Blood Culture Contamination Rate as a Quality Indicator – a Prospective Observational Study

Rathod GUNVANTI 1, Jyothi Tadi LAKSHMI 2, Kaliappan ARIYANACHI 3, Mallamgunta SARANYA 4, Sarvam KAMLAKAR 5, Varatharajan SAKTHIVADIVEL 6, Archana GAUR 7, Shalam Shireen NIKHAT 8, Triveni SAGAR 9, Kesavulu CHENNA 10, Meena S VIDYA 11
PMCID: PMC9375895  PMID: 36032604

Abstract

Introduction: Blood culture test is the gold standard test to diagnose bloodstream infections, but contamination is the main problem in this valuable test. False positive results in blood cultures are mainly due to contamination that occurs mostly during pre-analytical procedures like sample collection and sometimes during sample processing.

Materials and method:Our prospective observational study was undertaken at St. Theresa Hospital, Hyderabad, India, during January 2020–June 2020. Blood cultures received from inpatient departments (IPD) and outpatient departments (OPD) are included.

Sample size: The contamination rate was calculated by dividing the total number of contaminated blood cultures by the total number of cultures multiplied by 100.

Results:Blood culture contamination rate is 2.4%, which is within the limit as per the standard guideline.

Conclusion:Contamination occurred mainly due to improper disinfection of the skin and environmental contamination.


Keywords:bloodstream infections, blood culture contamination rate (BCC), blood culture, phlebotomy, antisepsis.

BACKGROUND

Contamination due to skin flora especially in a single culture makes interpretation difficult and may result in excessive and sometimes unnecessary use of antibiotics, with the risk of promoting bacterial resistance, increased morbidity and mortality, extended hospital stays, and increased costs.

Factors associated with blood culture contamination include poor technique and procedure used to collect blood, lack of dedicated phlebotomists, improper skin antisepsis. The acceptable blood contamination rate benchmark is <3% (1, 2).

INTRODUCTION

Blood culture is the gold standard method to detect bloodstream infections (bacteremia and septicemia).
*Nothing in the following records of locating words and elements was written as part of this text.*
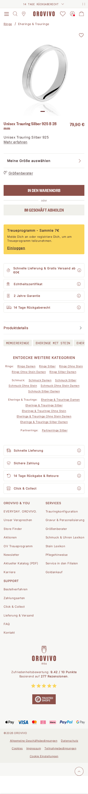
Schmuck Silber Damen (44, 391)
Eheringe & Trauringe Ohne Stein (44, 411)
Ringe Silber (47, 366)
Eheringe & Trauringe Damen (60, 399)
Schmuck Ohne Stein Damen (60, 385)
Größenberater (21, 173)
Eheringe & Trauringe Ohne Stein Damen (44, 416)
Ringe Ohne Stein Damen (29, 372)
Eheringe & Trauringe (33, 24)
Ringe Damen (26, 366)
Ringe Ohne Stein (71, 366)
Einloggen (16, 248)
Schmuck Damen (40, 380)
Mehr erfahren (16, 142)
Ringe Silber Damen (62, 372)
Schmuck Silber (65, 380)
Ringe (8, 24)
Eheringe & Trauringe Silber (44, 405)
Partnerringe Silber (55, 430)
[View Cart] (81, 13)
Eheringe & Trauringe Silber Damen (44, 422)
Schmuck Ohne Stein (23, 385)
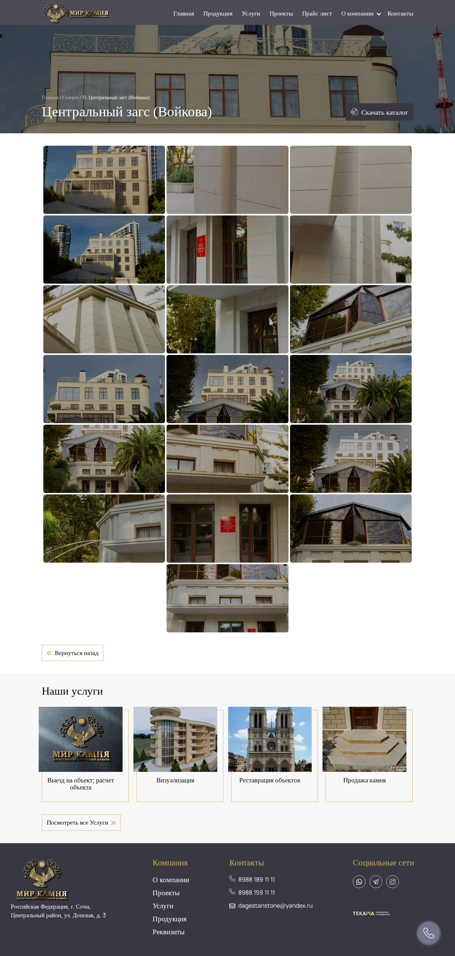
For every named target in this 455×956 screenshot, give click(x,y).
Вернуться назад (76, 652)
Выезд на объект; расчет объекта (80, 784)
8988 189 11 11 (256, 879)
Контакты (400, 13)
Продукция (217, 13)
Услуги (251, 13)
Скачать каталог (384, 112)
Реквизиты (168, 931)
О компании (357, 13)
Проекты (281, 13)
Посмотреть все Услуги (77, 822)
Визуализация (175, 780)
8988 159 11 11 (256, 892)
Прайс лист (317, 13)
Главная (183, 13)
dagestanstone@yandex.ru (275, 905)
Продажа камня (364, 780)
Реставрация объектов (269, 780)
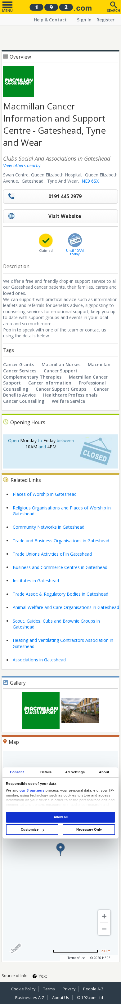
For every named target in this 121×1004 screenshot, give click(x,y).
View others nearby (21, 165)
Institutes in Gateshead (36, 581)
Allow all (61, 817)
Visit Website (64, 216)
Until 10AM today (75, 252)
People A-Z (93, 989)
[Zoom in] (104, 916)
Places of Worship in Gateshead (45, 494)
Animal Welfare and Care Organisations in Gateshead (66, 607)
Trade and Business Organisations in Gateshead (61, 541)
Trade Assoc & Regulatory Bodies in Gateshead (60, 594)
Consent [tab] (17, 772)
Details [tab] (46, 772)
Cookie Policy (23, 989)
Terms (49, 989)
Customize (29, 829)
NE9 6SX (90, 181)
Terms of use (76, 958)
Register (105, 20)
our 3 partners (32, 790)
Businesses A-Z (29, 997)
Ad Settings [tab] (75, 772)
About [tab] (104, 772)
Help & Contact (50, 20)
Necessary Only (89, 829)
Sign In (84, 20)
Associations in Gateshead (39, 660)
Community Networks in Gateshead (48, 527)
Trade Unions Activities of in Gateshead (52, 554)
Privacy (69, 989)
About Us (60, 997)
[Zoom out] (104, 929)
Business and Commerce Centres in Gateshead (60, 567)
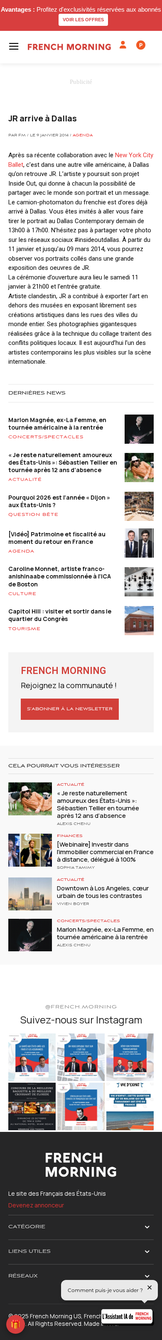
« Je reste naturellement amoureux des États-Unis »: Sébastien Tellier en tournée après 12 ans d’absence (62, 462)
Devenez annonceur (36, 1205)
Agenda (83, 135)
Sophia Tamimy (76, 868)
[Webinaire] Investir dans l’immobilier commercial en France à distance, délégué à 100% (105, 852)
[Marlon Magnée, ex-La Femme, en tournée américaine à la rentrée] (30, 935)
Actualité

False positive results in blood cultures may occur due to contamination during preanalytical procedures like sample collection and, sometimes, during sample processing.
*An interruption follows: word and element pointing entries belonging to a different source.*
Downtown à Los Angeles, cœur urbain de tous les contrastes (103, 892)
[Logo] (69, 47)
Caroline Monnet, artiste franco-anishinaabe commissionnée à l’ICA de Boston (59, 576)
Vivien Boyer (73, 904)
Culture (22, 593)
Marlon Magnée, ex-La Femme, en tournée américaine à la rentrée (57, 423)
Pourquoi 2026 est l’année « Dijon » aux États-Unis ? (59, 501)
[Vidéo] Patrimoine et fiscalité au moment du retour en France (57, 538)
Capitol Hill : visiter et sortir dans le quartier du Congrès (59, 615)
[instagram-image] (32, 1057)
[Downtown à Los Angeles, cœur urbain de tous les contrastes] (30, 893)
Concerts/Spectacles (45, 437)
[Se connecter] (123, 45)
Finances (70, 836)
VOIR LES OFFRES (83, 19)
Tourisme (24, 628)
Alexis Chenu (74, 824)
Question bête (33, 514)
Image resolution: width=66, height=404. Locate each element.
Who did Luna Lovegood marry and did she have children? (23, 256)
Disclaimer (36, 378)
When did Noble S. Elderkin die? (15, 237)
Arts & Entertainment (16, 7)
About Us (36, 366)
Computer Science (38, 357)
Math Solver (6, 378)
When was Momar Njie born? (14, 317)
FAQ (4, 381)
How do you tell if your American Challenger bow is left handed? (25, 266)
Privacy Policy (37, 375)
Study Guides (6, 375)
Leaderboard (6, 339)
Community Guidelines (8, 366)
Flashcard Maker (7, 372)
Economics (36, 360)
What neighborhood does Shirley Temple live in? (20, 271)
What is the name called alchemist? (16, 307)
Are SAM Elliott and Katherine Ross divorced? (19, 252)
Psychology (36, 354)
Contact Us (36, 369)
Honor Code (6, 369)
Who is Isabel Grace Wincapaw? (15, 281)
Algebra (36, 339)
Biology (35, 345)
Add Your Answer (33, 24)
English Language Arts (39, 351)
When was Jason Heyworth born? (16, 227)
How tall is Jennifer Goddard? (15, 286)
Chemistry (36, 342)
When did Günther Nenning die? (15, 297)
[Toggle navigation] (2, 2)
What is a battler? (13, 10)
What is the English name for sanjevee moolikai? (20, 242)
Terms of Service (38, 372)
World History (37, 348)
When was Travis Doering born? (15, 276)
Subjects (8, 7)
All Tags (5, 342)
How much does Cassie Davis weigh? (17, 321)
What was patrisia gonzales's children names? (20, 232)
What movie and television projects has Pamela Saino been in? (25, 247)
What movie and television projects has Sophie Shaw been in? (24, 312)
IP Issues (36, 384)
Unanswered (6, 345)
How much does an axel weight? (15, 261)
A contaminant is defined as a microorganism that is supposed to be introduced into the culture during either specimen collection or processing and that may not be pathogenic for the patient. Frequently isolated organisms as contaminants in blood culture include Staphylococci (CoNS), aerobic spare-bearing bacilli (ASB), Viridans group streptococci, Corynebacterium spp., Propionibacterium spp., Micrococcus spp., and Clostridium perfringens. Most of these organisms are present on the skin as normal commensal flora (1). Various studies show that the contamination rate ranges between 0.6-6% (2-4); it depends upon the sample collection method and processing in the laboratory. The benchmark of blood contamination rate is <3%, as proposed by the Clinical Laboratory Standard Institute (CLSI) (5). The present study was undertaken to estimate the rate of blood culture contamination, source of contamination and most prevalent organisms isolated during blood culture contamination.

MATERIAL AND METHODS

The present research is a prospective observational study conducted over a period of six months from January 2020 to June 2020 in a tertiary care hospital, Hyderabad, India. A total of 522 blood samples from IPD and OPD were collected. All age groups of patients with clinical suspicion of bacteremia were included in the study and those already started on antibiotics were excluded. Blood samples were collected as per the laboratory manual from IPD and OPD. The collection of the sample was noted in the checklist.

Collection procedure

Blood culture samples were collected before starting antibiotic therapy. The persons who collected them were instructed to follow strict infection control practices such as hand hygiene, including glove wearing. The venipuncture site was cleaned with 70% alcohol from the center to periphery and allowed to dry for 30 seconds; also, no attempt to palpate the vein after disinfection of the venipuncture site was done. Then, 5 mL of blood were collected and aseptically added into a 50 mL blood culture bottle (before adding the blood, the top of the bottle was cleaned with 70% alcohol) containing brain heart infusion (BHI) media. The blood to media ratio was 1:10. Once the sample was collected, it has been transported to the microbiology laboratory for processing. Culture bottles were incubated at 37°C for 24 hours and then inoculated into blood agar and McConkey agar, serially every day, for seven days, until growth was observed. Then, plates were further processed for identification of contamination and antibiotic sensitivity.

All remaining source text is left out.